Space Saturday XXXI

Welcome to Space… Sunday? Ok, I meant to post this yesterday… Anyway, last week (April 24th) was the 17th Anniversary of the launch of the Hubble Space Telescope and to celebrate HubbleSite has released a new image of The Carina Nebula: Star Birth in the Extreme. UPDATE: Check out this zoomable version of the image!

Different sizes: 500×242 - 1000×484 - 2000×969 - 3000×1453 - 4000×1937 - 6000×2906
29566×14321 - yes, that’s right! But beware, the file is 200 MB!
Credit: NASA, ESA, N. Smith (University of California, Berkeley), and The Hubble Heritage Team (STScI/AURA) (Source)

This image is

one of the largest panoramic images ever taken with Hubble’s cameras. It is a 50-light-year-wide view of the central region of the Carina Nebula where a maelstrom of star birth — and death — is taking place. This image is a mosaic of the Carina Nebula assembled from 48 frames taken with Hubble’s Advanced Camera for Surveys.

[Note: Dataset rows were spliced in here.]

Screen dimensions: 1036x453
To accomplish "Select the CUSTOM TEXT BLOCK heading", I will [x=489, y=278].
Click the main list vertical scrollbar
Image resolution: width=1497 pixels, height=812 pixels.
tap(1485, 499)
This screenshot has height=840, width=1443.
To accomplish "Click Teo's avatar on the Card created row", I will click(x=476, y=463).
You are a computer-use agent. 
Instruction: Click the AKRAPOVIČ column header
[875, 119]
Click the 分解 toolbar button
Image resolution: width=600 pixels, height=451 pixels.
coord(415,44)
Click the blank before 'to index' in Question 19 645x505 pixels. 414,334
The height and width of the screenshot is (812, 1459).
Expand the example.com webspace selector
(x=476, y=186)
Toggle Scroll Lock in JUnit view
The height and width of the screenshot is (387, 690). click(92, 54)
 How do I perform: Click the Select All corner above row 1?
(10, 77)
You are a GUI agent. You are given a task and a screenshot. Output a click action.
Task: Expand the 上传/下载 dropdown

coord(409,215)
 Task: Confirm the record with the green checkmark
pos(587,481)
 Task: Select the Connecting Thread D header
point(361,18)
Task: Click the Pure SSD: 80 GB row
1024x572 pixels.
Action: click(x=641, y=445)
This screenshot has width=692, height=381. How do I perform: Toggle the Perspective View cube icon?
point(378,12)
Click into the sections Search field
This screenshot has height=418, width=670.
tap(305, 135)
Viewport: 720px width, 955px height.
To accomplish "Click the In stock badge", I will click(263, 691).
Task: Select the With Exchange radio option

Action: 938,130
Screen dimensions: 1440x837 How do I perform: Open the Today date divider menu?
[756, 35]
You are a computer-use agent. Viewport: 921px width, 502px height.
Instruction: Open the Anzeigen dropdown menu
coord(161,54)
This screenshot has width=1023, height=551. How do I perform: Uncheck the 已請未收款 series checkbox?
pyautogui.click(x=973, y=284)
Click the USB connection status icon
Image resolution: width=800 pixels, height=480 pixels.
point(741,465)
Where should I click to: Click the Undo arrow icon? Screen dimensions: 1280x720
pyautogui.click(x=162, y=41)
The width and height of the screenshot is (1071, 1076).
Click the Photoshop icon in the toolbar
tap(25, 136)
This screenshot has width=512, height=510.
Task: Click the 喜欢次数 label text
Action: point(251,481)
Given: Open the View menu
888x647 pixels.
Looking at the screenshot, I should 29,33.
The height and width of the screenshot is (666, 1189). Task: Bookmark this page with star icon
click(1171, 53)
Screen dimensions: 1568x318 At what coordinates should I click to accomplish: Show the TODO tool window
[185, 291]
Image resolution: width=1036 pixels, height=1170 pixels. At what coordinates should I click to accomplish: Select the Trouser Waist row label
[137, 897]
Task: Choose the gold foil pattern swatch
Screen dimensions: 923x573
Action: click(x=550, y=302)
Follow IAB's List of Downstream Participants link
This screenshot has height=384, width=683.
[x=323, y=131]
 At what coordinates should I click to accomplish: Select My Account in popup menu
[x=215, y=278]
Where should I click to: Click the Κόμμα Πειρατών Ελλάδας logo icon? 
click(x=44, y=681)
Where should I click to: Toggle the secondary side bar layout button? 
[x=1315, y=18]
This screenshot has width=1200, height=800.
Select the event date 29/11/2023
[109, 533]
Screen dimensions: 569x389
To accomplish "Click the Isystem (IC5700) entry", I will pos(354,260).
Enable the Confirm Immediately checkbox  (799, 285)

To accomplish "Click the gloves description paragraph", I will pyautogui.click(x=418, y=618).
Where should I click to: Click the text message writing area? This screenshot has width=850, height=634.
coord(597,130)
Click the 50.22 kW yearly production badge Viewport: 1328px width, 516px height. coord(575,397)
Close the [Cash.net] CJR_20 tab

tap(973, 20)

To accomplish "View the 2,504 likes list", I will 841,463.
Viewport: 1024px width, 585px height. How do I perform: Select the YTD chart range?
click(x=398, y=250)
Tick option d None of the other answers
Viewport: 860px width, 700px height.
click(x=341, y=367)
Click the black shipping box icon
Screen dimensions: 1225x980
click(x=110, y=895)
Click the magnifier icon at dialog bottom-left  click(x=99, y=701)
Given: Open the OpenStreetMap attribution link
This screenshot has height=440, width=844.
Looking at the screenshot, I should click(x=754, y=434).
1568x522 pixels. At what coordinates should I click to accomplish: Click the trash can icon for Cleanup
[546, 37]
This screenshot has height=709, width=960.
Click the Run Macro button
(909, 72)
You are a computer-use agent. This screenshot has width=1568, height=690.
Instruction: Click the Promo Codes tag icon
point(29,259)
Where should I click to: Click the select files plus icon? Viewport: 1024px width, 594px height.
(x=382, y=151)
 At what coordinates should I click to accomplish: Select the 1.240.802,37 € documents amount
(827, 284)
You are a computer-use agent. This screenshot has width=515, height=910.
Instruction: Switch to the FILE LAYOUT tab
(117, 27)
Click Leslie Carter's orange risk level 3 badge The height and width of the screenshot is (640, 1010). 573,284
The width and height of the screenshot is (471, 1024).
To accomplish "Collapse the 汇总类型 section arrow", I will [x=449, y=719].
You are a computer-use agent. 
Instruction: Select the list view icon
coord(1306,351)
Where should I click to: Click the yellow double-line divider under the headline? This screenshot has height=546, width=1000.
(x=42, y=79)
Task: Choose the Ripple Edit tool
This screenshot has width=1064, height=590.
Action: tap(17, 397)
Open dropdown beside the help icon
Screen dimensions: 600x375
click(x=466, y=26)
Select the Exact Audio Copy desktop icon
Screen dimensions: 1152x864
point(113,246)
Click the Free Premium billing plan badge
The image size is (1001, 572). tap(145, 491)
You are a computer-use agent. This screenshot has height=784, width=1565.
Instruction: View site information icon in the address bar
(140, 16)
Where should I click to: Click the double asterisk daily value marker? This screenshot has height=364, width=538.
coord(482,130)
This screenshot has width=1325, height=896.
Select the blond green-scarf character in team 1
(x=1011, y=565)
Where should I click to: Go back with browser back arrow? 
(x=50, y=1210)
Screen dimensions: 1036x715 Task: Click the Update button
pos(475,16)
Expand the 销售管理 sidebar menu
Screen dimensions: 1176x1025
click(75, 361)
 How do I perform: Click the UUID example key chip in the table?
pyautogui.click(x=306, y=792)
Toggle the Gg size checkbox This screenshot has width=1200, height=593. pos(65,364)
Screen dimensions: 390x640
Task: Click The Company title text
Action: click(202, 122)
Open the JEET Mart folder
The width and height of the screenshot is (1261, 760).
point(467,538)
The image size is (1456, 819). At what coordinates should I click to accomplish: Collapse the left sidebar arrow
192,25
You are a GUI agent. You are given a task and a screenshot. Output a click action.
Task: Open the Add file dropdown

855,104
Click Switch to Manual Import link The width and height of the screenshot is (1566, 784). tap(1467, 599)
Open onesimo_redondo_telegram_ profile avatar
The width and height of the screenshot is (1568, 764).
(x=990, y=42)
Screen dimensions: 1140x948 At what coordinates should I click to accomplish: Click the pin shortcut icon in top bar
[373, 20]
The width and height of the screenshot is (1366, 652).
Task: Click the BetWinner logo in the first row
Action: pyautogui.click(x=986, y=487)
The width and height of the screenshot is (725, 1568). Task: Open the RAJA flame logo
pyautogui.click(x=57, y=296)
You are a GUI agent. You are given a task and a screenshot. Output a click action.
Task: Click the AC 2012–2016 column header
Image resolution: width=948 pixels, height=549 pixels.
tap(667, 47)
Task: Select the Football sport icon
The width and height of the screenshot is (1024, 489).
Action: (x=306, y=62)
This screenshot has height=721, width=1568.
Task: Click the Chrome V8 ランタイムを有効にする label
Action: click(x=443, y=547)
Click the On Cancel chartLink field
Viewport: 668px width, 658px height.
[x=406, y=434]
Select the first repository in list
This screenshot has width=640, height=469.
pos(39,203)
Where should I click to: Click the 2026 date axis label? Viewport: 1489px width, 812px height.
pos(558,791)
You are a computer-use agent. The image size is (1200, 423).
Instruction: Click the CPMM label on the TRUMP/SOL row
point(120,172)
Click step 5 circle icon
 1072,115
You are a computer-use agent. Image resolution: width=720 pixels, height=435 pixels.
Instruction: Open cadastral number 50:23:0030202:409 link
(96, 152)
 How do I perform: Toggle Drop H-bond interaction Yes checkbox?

The immense nebula contains at least a dozen brilliant stars that are roughly estimated to be at least 50 to 100 times the mass of our Sun. The most unique and opulent inhabitant is the star Eta Carinae, at far left. Eta Carinae is in the final stages of its brief and eruptive lifespan, as evidenced by two billowing lobes of gas and dust that presage its upcoming explosion as a titanic supernova.

This is such a cool photograph and the high resolution images (did you see the 200 MB version??) show some incredible detail. Be sure to check out some of the close up images at the news release archive (I have also posted a few of my own crops below). Just beautiful!

For more of my favorite astronomy pictures check out my Space Saturday Archive.

Different sizes: 500×240 - 1000×480 - 2000×959

Different sizes: 308×500 - 616×1000 - 1164×1891

Different sizes: 400×380 - 1000×949 - 1472×1397

Different sizes: 450×361 - 879×705


The Carina Nebula: Star Birth in the Extreme: News Release Archive: Entire Collection

Categories: Science
  1. May 3rd, 2007 at 16:50 | #1

    Hey, have you seen the pics of New Horizon’s Jupiter swingby?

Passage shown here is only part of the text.